Task instructions:
• A. Reproduce everything from "Our friends have" down to "what it starts." in the essay on Afghanistan and Iraq.
• B. Continue the essay on Afghanistan and Iraq from the point where it stops.

Our friends have the same question. We are asking them to put their lives on the line in support of shared goals, and they need to know we will stand by them. More rides on the outcome of our effort in Afghanistan than the particular interests we have there. American security would benefit greatly if we changed the global perception that the U.S. does not have the stomach to finish what it starts.

We cannot dismiss our extensive and painful experiences in Iraq, but we must recognize the differences between that country and Afghanistan.

Perhaps the most important lesson of Iraq that is transportable to Afghanistan is this: It is impossible to conduct effective counterterrorism operations (i.e., targeting terrorist networks with precise attacks on key leadership nodes) in a fragile state without conducting effective counterinsurgency operations (i.e., protecting the population and using economic and political programs to build support for the government and resistance to insurgents and terrorists). We will never have a better scenario in which to test the limitations of the counterterrorism model than we had in Iraq in 2006. U.S. Special Forces teams had complete freedom to act against al-Qaeda in Iraq, supported by around 150,000 regular U.S. troops, Iraqi military and police forces of several hundred thousand, and liberal airpower. We killed scores of key terrorist leaders, including the head of al-Qaeda in Iraq, Abu Musab al Zarqawi, in June 2006. But terrorist strength, violence, and control only increased over the course of that year. It was not until units already on the ground applied a new approach—a counterinsurgency approach—and received reinforcements that we were able to defeat al-Qaeda in Iraq (even without killing its new leader).

In Afghanistan, we have nothing like the freedom of movement we had in Iraq in 2006, and nothing like the force levels. We have, furthermore, been targeting leadership nodes within terrorist networks in Afghanistan and Pakistan for seven years now, yet the groups are not defeated. Absent a counterinsurgency and nation-building strategy that leads the population to reject the terrorists, killing bad guys will not defeat well-organized and determined terrorist networks.

Data section:
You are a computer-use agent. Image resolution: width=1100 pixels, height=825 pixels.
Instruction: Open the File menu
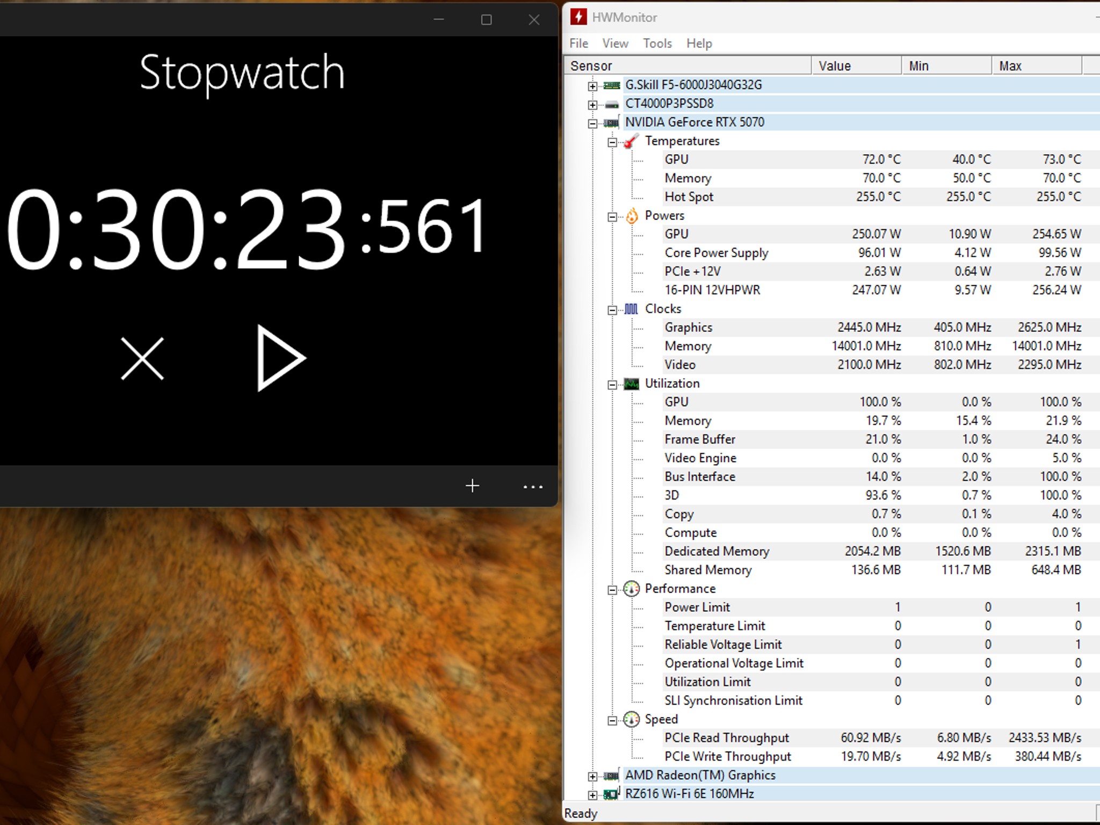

In response:
• A.
Our friends have the same question. We are asking them to put their lives on the line in support of shared goals, and they need to know we will stand by them. More rides on the outcome of our effort in Afghanistan than the particular interests we have there. American security would benefit greatly if we changed the global perception that the U.S. does not have the stomach to finish what it starts.

• B.
Enthusiasm has been growing for some time over the idea of generating “awakenings” in Afghanistan similar to the Anbar Awakening that helped turn the tide in Iraq in 2007. Conceptually, this enthusiasm is sound. As noted above, success will require developing local solutions that are integrated in some way with the central government—the most abstract rendering of the “awakening” phenomenon in Iraq.

But we must be very careful about trying to apply Iraq “lessons” of greater specificity. For one thing, what happened in Iraq was not a single phenomenon. The Sunni-Arab rejection of al-Qaeda and turn to the coalition consisted of myriad local developments rather than being a coordinated movement. The coalition response to and support of those local developments was coordinated—we coined the term “Sons of Iraq” and treated SOIs as though they were a coherent group for certain funding and bureaucratic purposes—but each group remained independent. The SOIs never developed a corporate identity, and the local movements transformed their local political contexts rather than evolving into a country-wide movement.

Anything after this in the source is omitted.